I am collecting network data from my router via telegraf and displaying them as monthly aggregates with this rather complicated query:

from(bucket: bucket_name)
  |> range(start: -12mo)
  |> filter(fn: (r) => r["_measurement"] == "net")
  |> filter(fn: (r) => r["_field"] == "bytes_recv" or r["_field"] == "bytes_sent")
  |> filter(fn: (r) => r["host"] == "OPNsense")
  |> filter(fn: (r) => r["interface"] == "vtnet0")
  |> derivative(unit: 1s, nonNegative: true)
  |> map(fn: (r) => ({ r with _value: float(v: r._value) * 8.0 }))
  |> aggregateWindow(every: 1mo, fn: sum, createEmpty: false)
  |> pivot(rowKey:["_time"], columnKey: ["_field"], valueColumn: "_value")
  |> map(fn: (r) => ({ r with month: string(v: date.sub(from: r["_time"], d: 1h)), count: r["_value"] }))
  |> yield(name: "sum")

Obviously this is also slow, i after confirming this works I downsampled the data to a new bucket with the following task:

from(bucket: bucket_name)
    |> range(start: -task.every)
    |> filter(fn: (r) => r["_measurement"] == "net")
    |> filter(fn: (r) => r["_field"] == "bytes_recv" or r["_field"] == "bytes_sent")
    |> filter(fn: (r) => r["host"] == "OPNsense")
    |> increase()
    |> aggregateWindow(every: 1h, fn: sum, createEmpty: false)
    |> to(bucket: "opnsense-net_1d")

Then i made a query over the downsampled data like this:

from(bucket: "opnsense-net_1h")
  |> range(start: -12mo)
  |> filter(fn: (r) => r["_measurement"] == "net")
  |> filter(fn: (r) => r["_field"] == "bytes_recv" or r["_field"] == "bytes_sent")
  |> filter(fn: (r) => r["host"] == "OPNsense")
  |> filter(fn: (r) => r["interface"] == "vtnet0")
  |> derivative(unit: 1s, nonNegative: true)
  |> map(fn: (r) => ({ r with _value: float(v: r._value) * 8.0 }))
  |> aggregateWindow(every: 1mo, fn: sum, createEmpty: false)
  |> pivot(rowKey:["_time"], columnKey: ["_field"], valueColumn: "_value")
  |> map(fn: (r) => ({ r with month: string(v: date.sub(from: r["_time"], d: 1h)), count: r["_value"] }))
  |> yield(name: "sum")

However I am getting substantially different results when queryring the downsampled data as compared to the original ones. The downsampled data shows around 30-70% higher values.

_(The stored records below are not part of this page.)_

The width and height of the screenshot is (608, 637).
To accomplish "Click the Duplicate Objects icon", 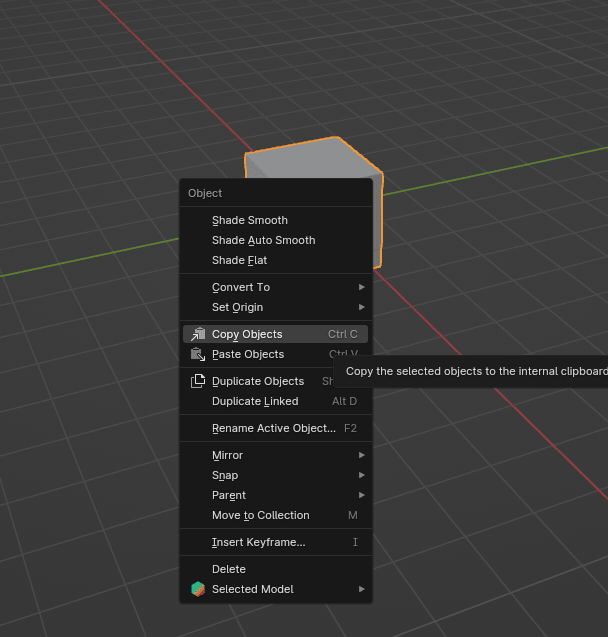I will pyautogui.click(x=197, y=381).
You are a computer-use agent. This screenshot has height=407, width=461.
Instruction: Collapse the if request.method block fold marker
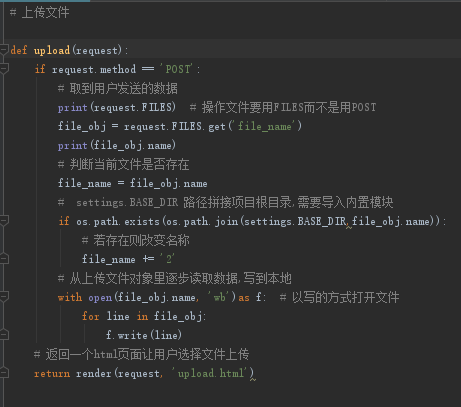[x=4, y=69]
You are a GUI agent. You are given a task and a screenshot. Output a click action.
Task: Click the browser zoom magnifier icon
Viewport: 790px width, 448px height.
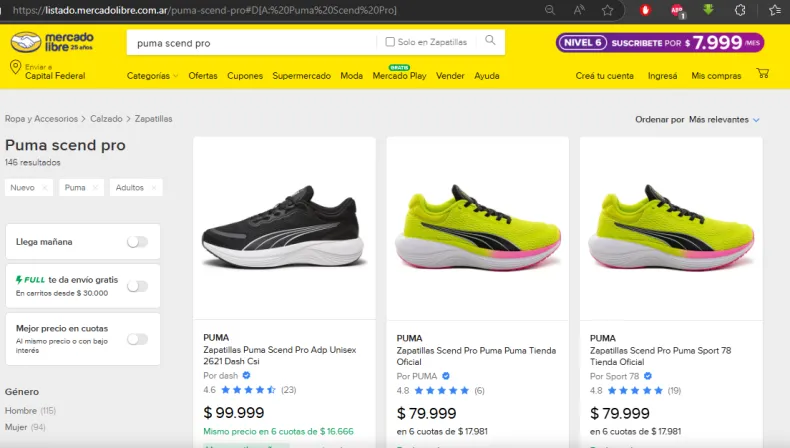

I am thinking this is affected by the restarts of the cummulative values in the downsampled period. I thought the increase() function will be mitigatting it, but apparetnly not very well.

Any suggestion how to improve these queries so that i get more realistic output from the downsampled data?

@molnart
Wait sorry I feel dense, why would the results be the same if you’re applying logic to data that has been downsampled and summed?

Like increase returns the cumulative sum of non-negative differences between subsequent values and then you’re getting the sum of those non negative differences with aggregate window().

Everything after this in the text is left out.